Total force needed to maintain constant acceleration of a bus Suppose there is a person wearing roller-skates, inside a bus ( to neglect the friction on the floor ). The mass of this person is $m$ and the mass of the bus $M$.
Suppose, the bus now starts to accelerate at an acceleration $a$. The mass is at rest relative to the bus, so, in the non-inertial frame of the bus, the mass tends to move backward and sticks to the wall of the bus.
Before the mass sticks to the wall of the bus, let us look at the forces on the bus, in the non-inertial frame.
$$F_{ni}=F_i+F_{pseudo}=Ma-Ma=0$$
As we know, pseudoforce is directly equal to negative of acceleration times the mass of the object.
Now suppose, the mass sticks to the bus. Since the bus is moving with the same acceleration, in the non-inertial frame, it should appear to be at rest, and so $F_{ni}=0$ still. However, now there is an added force, the normal reaction due to the mass sticking on the back surface.
If I want to maintain the total acceleration, shouldn't the Force on the bus be increased ?
The initial force on the bus was $Ma$, but now, shouldn't it become $(M+m)a$ ?
In that case, the pseudoforce on the bus is still $-Ma$, and the normal reaction of the man is $-ma$. Hence the total force again comes out to be $0$.
Thus, in order to preserve the total acceleration of the bus to be constant, the force must be increased as soon as the man collides with the back wall, right ? In a sense, the mass of the system has increased.
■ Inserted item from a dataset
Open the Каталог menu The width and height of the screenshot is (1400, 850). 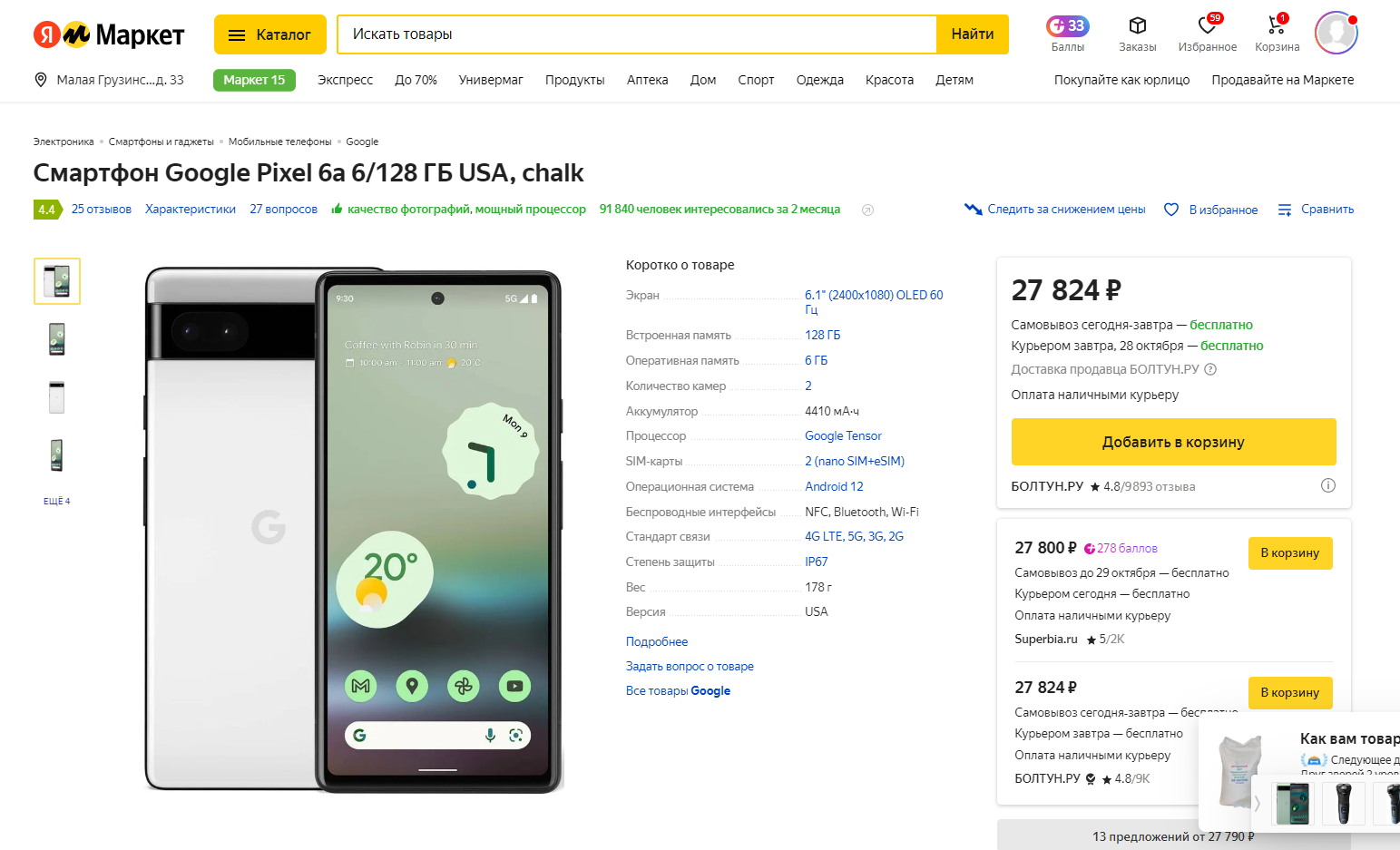pyautogui.click(x=269, y=34)
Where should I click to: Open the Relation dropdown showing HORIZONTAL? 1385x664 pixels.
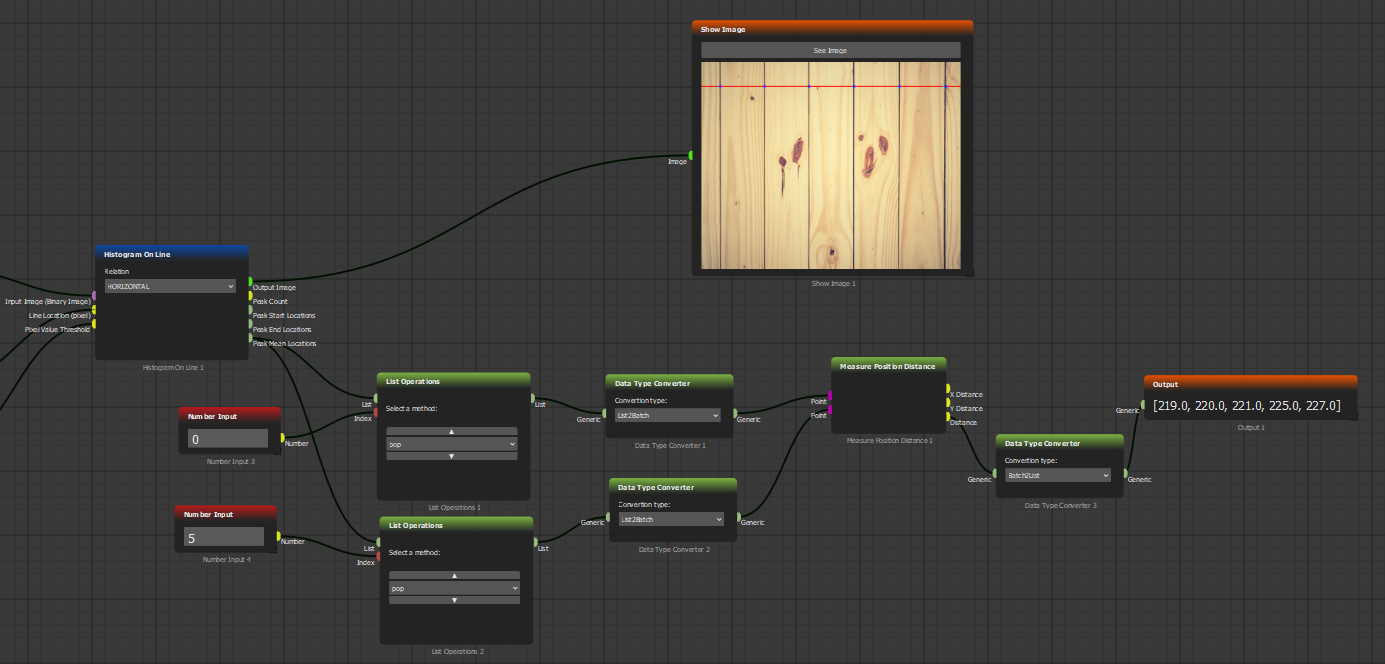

Is this the correct reasoning ?
 A: When the mass is sliding back relative to the bus there is a "backwards" pseudoforce, $m_{\rm mass}a$, on the mass making it accelerate "backwards" relative to an observer travelling with the bus.
When the mass is attached to the back of the bus now exerts a "forward" normal force, $m_{\rm mass}a$, on mass equal in magnitude to the "backwards" pseudoforce that the mass experienced when sliding back, so the mass no longer moves relative to an observer on the bus.
As far as the observer on the bus is concerned when observing the bus and mass attached to bus system there is the original "backwards" pseudoforce acting on the bus when the mass was sliding, $m_{\rm bus}a$,  and the "backwards" pseudoforce on the mass,$m_{\rm mass}a$, which together, $m_{\rm bus}a+m_{\rm mass}a$, equal in magnitude to the now larger external "forward" force causing the bus and mass to accelerate.
Thus the external force on the bus and mass system does increase when the mass is attached to the bus.
A: Your given forces equation
$$ F_{ni}=F_i+F_{pseudo}=Ma-Ma=0 $$
is invalid in a non-inertial (bus system) reference frame.
Roller-skater has no any reason to move with acceleration (say nobody in a bus is specifically pushing that person backwards). So the only reason for a person to move backwards is a pseudo force which arises due to bus movement with acceleration itself. Thus equation should be
$$ F_{roller-skater} = F_{pseudo} = -m_{skater}~a_{bus} $$
Negative sign is because pseudo force acts in opposite direction to bus movement.
Your given zero net force would be true if say roller-skater would have a backpack with rocket-engine, and in the moment bus starts moving, it would fire-on rocket engine and would start propelling forwards with same $a_{bus}$. Thus in the end, it would stay at rest in the bus same place, because rocket engine force would compensate pseudo force due to bus movement.